I don't want EA to go out of business.  I want it to reform and become a healthy publisher of risky and innovative games, with a pro-consumer stance.  But I would be lying if I said that I actually expected that to happen.  And truthfully, if EA did fall apart, I would consider it exactly what that company deserved.  EA's collapse, if it happens at all, will probably be slow but steady.  It's already in decline (along with a lot of other AAA game publishing companies), but its come back from that before. 

 

Actually they published metrics on all three games; it is entirely possible to prove you incorrect, otherwise I would have even bothered touching on the subject to begin with.

 

WF is more predatory than ME3, with the exception of weapon upgrades, that's not even an issue that can be argued. The reasons why can be, but the fact the DE has no safety net is really all that need be said.

 

It's rather ironic and funny that you mention snipers because Snipes are almost impossible to get in WF, and the Vulkar is garbage, and meanwhile in ME3 there are 13 sniper rifles to choose from, one of which has the highest spike damage in the game bar none, and another has the second highest burst damage in the game and causes auto stagger even on bosses, and you don't have to do any tricks other than open reward given packs to get them. Meanwhile, Snipes of any actual worth in WF are literally locked behind either an exclusivity or super punishing clan-material wall.

 

Also weapons in ME3 are very clearly tier graded by colors: blue, silver, gold and black. No such animal exists in WF, which results in people buying atrocious weapons and beign stuck with instant buyer's remorse unless they had the wherewithal to research the weapon in the first place, and pretty much all the research work in this area is having to be done by the community.

 

You were saying something about predatory behavior?

 

Javik

 

I'm perfectly aware of what happened to Javik going from helpful scientist to grumpy soldier with some of the best dialog in the game, I'm just as aware none of that ever mattered because they left it behind.

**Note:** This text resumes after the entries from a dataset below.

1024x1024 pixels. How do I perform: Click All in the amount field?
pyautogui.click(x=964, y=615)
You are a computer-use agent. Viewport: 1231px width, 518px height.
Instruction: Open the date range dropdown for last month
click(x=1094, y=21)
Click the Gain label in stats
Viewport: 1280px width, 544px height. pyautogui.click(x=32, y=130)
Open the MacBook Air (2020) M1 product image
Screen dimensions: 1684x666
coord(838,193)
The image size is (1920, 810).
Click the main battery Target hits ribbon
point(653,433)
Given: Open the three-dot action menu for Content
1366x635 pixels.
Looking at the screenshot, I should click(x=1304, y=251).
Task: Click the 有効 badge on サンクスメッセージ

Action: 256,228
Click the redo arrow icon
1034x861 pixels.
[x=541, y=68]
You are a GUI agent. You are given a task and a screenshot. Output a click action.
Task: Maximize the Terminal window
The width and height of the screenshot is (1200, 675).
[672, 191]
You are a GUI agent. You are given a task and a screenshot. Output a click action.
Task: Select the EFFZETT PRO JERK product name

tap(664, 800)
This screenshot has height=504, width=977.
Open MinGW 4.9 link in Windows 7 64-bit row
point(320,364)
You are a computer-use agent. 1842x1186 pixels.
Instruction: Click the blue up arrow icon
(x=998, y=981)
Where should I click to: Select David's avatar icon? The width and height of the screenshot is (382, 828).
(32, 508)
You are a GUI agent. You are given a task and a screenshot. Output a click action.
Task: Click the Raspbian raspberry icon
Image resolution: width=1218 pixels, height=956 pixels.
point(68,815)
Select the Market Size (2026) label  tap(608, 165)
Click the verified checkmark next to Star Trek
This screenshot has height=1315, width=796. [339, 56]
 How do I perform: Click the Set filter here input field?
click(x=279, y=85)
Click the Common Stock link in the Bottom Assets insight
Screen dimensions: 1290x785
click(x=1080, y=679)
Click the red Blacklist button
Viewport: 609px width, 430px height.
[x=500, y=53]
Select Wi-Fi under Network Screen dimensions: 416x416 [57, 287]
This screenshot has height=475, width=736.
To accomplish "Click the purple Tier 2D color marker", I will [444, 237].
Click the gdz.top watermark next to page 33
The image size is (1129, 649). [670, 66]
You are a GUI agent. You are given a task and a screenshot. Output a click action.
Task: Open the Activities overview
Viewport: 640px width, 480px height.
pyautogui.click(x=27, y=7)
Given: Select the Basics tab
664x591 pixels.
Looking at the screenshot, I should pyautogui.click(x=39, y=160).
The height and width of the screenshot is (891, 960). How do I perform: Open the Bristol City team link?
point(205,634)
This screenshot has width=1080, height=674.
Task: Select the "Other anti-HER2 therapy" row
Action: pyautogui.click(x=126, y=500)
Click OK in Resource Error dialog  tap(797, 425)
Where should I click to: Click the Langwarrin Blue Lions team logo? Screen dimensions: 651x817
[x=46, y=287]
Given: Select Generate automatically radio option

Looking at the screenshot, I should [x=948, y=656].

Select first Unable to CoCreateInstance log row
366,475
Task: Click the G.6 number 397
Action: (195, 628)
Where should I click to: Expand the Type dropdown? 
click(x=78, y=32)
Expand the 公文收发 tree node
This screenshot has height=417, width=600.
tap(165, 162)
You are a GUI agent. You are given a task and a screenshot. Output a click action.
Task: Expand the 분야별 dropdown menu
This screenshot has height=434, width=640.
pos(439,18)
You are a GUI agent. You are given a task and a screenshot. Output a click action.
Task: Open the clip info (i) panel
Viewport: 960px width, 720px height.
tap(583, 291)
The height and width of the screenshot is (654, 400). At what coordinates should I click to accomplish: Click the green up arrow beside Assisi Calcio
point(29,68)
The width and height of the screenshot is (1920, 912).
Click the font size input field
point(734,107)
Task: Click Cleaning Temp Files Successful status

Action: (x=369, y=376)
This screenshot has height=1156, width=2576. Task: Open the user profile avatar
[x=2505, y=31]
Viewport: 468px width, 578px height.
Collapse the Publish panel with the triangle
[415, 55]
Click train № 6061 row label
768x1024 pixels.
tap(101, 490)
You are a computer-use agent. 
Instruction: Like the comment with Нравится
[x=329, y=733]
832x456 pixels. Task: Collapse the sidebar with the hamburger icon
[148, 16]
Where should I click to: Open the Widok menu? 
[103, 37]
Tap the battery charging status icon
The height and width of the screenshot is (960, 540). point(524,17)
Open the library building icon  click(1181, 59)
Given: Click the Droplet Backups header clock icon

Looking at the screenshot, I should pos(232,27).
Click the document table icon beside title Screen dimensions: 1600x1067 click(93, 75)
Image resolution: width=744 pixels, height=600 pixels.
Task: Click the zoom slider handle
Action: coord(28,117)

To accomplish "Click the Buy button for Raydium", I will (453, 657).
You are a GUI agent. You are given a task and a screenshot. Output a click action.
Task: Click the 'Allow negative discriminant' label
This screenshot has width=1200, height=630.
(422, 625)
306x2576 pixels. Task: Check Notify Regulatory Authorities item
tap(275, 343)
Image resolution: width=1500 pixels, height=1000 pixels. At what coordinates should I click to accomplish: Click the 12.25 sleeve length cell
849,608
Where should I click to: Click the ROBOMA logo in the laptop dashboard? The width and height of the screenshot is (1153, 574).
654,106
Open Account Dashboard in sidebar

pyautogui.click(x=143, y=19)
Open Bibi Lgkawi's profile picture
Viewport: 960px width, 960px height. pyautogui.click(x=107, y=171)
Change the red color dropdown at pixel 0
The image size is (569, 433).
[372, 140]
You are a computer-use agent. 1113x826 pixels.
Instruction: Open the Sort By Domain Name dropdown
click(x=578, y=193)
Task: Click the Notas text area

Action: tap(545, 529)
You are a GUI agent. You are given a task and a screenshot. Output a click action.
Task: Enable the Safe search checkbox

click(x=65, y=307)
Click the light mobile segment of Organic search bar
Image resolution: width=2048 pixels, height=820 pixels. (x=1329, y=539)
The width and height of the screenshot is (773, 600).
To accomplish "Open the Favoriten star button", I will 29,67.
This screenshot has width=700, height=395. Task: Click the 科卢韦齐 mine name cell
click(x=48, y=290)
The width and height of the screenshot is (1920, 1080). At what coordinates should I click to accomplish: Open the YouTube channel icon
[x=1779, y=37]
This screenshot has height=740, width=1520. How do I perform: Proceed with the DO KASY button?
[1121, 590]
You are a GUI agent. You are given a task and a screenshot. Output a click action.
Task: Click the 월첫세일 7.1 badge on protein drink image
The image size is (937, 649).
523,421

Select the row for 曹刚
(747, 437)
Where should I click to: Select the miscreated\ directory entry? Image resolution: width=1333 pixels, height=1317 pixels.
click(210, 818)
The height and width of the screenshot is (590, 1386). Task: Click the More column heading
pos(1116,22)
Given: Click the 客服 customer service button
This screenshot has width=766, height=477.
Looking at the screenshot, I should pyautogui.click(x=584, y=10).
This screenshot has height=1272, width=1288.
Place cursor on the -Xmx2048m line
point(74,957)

I'm also personally aware of how punishing ME3's dev schedule was.

 

You also conveniently missed that several warframes of rather severe utility were omitted from the initial offering, Warframes that made powering through the levels of the time rather easy. Intentional or not, I could easily say the same of DE, the reason I'm not is rather obvious. Maybe you should take the same tack.

 

BioWare and EA are NOT the same, and you proselytizing thus isn't helping your case at all. The fact you keep arguing to the side of things instead of simply seeing that your position doesn't really hold to up to any kind of detailed scrutiny other than "I personally prefer WF to ME3" isn't doing you any favors either.

 

rates

 

DE has already stated these things will change at public "launch" when main content is finalized, and secondly there are very well documented methods to getting to bosses and killing them in literal seconds to maximize drop patterns for both solo and public venues; if you refuse to utilize them, the onus once again is on you, not DE.

 

Whether you consider that fair or not is another story.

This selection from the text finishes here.